[Dataset entries]

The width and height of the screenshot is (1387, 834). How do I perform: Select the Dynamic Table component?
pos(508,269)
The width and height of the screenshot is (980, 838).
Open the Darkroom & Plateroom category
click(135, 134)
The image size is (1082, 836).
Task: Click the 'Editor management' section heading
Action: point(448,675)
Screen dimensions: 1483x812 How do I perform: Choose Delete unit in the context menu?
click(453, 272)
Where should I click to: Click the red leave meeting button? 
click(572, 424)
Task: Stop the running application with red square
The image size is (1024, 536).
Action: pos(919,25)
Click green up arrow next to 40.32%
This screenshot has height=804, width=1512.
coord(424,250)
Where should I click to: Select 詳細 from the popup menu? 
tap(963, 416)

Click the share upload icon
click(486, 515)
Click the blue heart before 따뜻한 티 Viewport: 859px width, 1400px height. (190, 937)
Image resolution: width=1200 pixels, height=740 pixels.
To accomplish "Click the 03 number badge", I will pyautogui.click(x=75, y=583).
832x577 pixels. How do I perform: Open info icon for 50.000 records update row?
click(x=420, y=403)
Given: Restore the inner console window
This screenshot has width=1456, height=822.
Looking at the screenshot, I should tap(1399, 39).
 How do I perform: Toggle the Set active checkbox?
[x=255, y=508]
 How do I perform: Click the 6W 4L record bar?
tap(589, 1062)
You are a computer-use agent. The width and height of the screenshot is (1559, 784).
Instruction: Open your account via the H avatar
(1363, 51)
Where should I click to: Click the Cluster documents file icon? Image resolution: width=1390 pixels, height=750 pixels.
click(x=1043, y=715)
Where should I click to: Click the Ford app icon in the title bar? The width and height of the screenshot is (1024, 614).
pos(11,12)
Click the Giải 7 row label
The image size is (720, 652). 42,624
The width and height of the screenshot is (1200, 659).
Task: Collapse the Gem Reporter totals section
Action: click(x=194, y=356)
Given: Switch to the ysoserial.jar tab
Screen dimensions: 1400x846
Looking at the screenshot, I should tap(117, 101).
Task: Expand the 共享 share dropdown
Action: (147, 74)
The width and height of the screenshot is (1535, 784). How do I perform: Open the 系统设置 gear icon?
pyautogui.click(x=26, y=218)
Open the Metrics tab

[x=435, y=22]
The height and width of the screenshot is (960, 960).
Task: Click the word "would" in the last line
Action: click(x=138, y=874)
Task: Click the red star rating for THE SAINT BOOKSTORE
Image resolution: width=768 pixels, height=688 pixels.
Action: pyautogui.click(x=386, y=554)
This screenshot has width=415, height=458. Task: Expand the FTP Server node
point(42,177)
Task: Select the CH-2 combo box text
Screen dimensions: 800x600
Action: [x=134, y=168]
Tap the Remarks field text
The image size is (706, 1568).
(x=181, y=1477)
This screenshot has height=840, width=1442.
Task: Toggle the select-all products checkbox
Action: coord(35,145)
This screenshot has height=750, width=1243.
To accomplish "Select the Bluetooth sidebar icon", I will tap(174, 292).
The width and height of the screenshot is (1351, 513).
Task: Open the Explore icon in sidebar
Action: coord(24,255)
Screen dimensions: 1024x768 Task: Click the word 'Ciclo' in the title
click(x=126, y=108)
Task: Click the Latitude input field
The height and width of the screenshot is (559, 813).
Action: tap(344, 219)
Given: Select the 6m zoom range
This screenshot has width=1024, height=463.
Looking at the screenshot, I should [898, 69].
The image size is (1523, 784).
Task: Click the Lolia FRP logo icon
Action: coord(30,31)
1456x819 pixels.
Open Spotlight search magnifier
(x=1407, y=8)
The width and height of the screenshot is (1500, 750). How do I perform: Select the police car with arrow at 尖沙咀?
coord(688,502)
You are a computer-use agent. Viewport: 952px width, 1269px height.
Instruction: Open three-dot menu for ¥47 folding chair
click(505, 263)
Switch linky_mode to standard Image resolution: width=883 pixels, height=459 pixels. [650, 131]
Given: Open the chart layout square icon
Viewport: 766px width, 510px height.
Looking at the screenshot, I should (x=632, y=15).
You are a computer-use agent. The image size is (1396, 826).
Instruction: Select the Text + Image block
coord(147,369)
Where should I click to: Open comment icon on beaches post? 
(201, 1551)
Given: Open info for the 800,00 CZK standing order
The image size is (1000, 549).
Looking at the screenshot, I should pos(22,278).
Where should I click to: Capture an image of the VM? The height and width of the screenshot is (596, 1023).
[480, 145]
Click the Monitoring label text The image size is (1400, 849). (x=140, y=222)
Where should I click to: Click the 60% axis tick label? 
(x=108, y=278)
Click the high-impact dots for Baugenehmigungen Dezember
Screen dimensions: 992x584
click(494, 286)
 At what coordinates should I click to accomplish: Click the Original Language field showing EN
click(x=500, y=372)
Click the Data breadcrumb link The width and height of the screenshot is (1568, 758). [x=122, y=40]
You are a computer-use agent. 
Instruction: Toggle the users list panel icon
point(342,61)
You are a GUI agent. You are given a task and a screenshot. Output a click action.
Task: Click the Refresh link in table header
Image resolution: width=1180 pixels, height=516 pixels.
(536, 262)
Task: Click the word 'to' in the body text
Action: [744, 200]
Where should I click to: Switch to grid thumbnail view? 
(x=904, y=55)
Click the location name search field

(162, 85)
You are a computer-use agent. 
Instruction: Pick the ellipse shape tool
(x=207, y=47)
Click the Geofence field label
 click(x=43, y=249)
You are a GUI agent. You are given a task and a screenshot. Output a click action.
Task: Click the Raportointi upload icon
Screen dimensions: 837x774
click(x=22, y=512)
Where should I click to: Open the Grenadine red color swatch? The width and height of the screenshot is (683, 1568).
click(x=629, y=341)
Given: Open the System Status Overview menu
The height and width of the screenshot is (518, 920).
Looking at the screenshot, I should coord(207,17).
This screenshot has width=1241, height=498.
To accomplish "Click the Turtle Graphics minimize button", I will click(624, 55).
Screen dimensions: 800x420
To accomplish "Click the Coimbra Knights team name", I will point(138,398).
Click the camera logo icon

[TASK INSTRUCTIONS]: Reproduce every one of the lines above verbatim, from the first to the last.

[TASK RESULT]:
The width and height of the screenshot is (1387, 834). How do I perform: Select the Dynamic Table component?
pos(508,269)
The width and height of the screenshot is (980, 838).
Open the Darkroom & Plateroom category
click(135, 134)
The image size is (1082, 836).
Task: Click the 'Editor management' section heading
Action: point(448,675)
Screen dimensions: 1483x812 How do I perform: Choose Delete unit in the context menu?
click(453, 272)
Where should I click to: Click the red leave meeting button? 
click(572, 424)
Task: Stop the running application with red square
The image size is (1024, 536).
Action: pos(919,25)
Click green up arrow next to 40.32%
This screenshot has height=804, width=1512.
coord(424,250)
Where should I click to: Select 詳細 from the popup menu? 
tap(963, 416)

Click the share upload icon
click(486, 515)
Click the blue heart before 따뜻한 티 Viewport: 859px width, 1400px height. (190, 937)
Image resolution: width=1200 pixels, height=740 pixels.
To accomplish "Click the 03 number badge", I will pyautogui.click(x=75, y=583).
832x577 pixels. How do I perform: Open info icon for 50.000 records update row?
click(x=420, y=403)
Given: Restore the inner console window
This screenshot has width=1456, height=822.
Looking at the screenshot, I should tap(1399, 39).
 How do I perform: Toggle the Set active checkbox?
[x=255, y=508]
 How do I perform: Click the 6W 4L record bar?
tap(589, 1062)
You are a computer-use agent. The width and height of the screenshot is (1559, 784).
Instruction: Open your account via the H avatar
(1363, 51)
Where should I click to: Click the Cluster documents file icon? Image resolution: width=1390 pixels, height=750 pixels.
click(x=1043, y=715)
Where should I click to: Click the Ford app icon in the title bar? The width and height of the screenshot is (1024, 614).
pos(11,12)
Click the Giải 7 row label
The image size is (720, 652). 42,624
The width and height of the screenshot is (1200, 659).
Task: Collapse the Gem Reporter totals section
Action: click(x=194, y=356)
Given: Switch to the ysoserial.jar tab
Screen dimensions: 1400x846
Looking at the screenshot, I should tap(117, 101).
Task: Expand the 共享 share dropdown
Action: (147, 74)
The width and height of the screenshot is (1535, 784). How do I perform: Open the 系统设置 gear icon?
pyautogui.click(x=26, y=218)
Open the Metrics tab

[x=435, y=22]
The height and width of the screenshot is (960, 960).
Task: Click the word "would" in the last line
Action: click(x=138, y=874)
Task: Click the red star rating for THE SAINT BOOKSTORE
Image resolution: width=768 pixels, height=688 pixels.
Action: pyautogui.click(x=386, y=554)
This screenshot has width=415, height=458. Task: Expand the FTP Server node
point(42,177)
Task: Select the CH-2 combo box text
Screen dimensions: 800x600
Action: [x=134, y=168]
Tap the Remarks field text
The image size is (706, 1568).
(x=181, y=1477)
This screenshot has height=840, width=1442.
Task: Toggle the select-all products checkbox
Action: coord(35,145)
This screenshot has height=750, width=1243.
To accomplish "Select the Bluetooth sidebar icon", I will tap(174, 292).
The width and height of the screenshot is (1351, 513).
Task: Open the Explore icon in sidebar
Action: coord(24,255)
Screen dimensions: 1024x768 Task: Click the word 'Ciclo' in the title
click(x=126, y=108)
Task: Click the Latitude input field
The height and width of the screenshot is (559, 813).
Action: tap(344, 219)
Given: Select the 6m zoom range
This screenshot has width=1024, height=463.
Looking at the screenshot, I should [898, 69].
The image size is (1523, 784).
Task: Click the Lolia FRP logo icon
Action: coord(30,31)
1456x819 pixels.
Open Spotlight search magnifier
(x=1407, y=8)
The width and height of the screenshot is (1500, 750). How do I perform: Select the police car with arrow at 尖沙咀?
coord(688,502)
You are a computer-use agent. Viewport: 952px width, 1269px height.
Instruction: Open three-dot menu for ¥47 folding chair
click(505, 263)
Switch linky_mode to standard Image resolution: width=883 pixels, height=459 pixels. [650, 131]
Given: Open the chart layout square icon
Viewport: 766px width, 510px height.
Looking at the screenshot, I should (x=632, y=15).
You are a computer-use agent. The image size is (1396, 826).
Instruction: Select the Text + Image block
coord(147,369)
Where should I click to: Open comment icon on beaches post? 
(201, 1551)
Given: Open info for the 800,00 CZK standing order
The image size is (1000, 549).
Looking at the screenshot, I should pos(22,278).
Where should I click to: Capture an image of the VM? The height and width of the screenshot is (596, 1023).
[480, 145]
Click the Monitoring label text The image size is (1400, 849). (x=140, y=222)
Where should I click to: Click the 60% axis tick label? 
(x=108, y=278)
Click the high-impact dots for Baugenehmigungen Dezember
Screen dimensions: 992x584
click(494, 286)
 At what coordinates should I click to accomplish: Click the Original Language field showing EN
click(x=500, y=372)
Click the Data breadcrumb link The width and height of the screenshot is (1568, 758). [x=122, y=40]
You are a computer-use agent. 
Instruction: Toggle the users list panel icon
point(342,61)
You are a GUI agent. You are given a task and a screenshot. Output a click action.
Task: Click the Refresh link in table header
Image resolution: width=1180 pixels, height=516 pixels.
(536, 262)
Task: Click the word 'to' in the body text
Action: [744, 200]
Where should I click to: Switch to grid thumbnail view? 
(x=904, y=55)
Click the location name search field

(162, 85)
You are a computer-use agent. 
Instruction: Pick the ellipse shape tool
(x=207, y=47)
Click the Geofence field label
 click(x=43, y=249)
You are a GUI agent. You are given a task and a screenshot. Output a click action.
Task: Click the Raportointi upload icon
Screen dimensions: 837x774
click(x=22, y=512)
Where should I click to: Open the Grenadine red color swatch? The width and height of the screenshot is (683, 1568).
click(x=629, y=341)
Given: Open the System Status Overview menu
The height and width of the screenshot is (518, 920).
Looking at the screenshot, I should coord(207,17).
This screenshot has width=1241, height=498.
To accomplish "Click the Turtle Graphics minimize button", I will click(624, 55).
Screen dimensions: 800x420
To accomplish "Click the Coimbra Knights team name", I will point(138,398).
Click the camera logo icon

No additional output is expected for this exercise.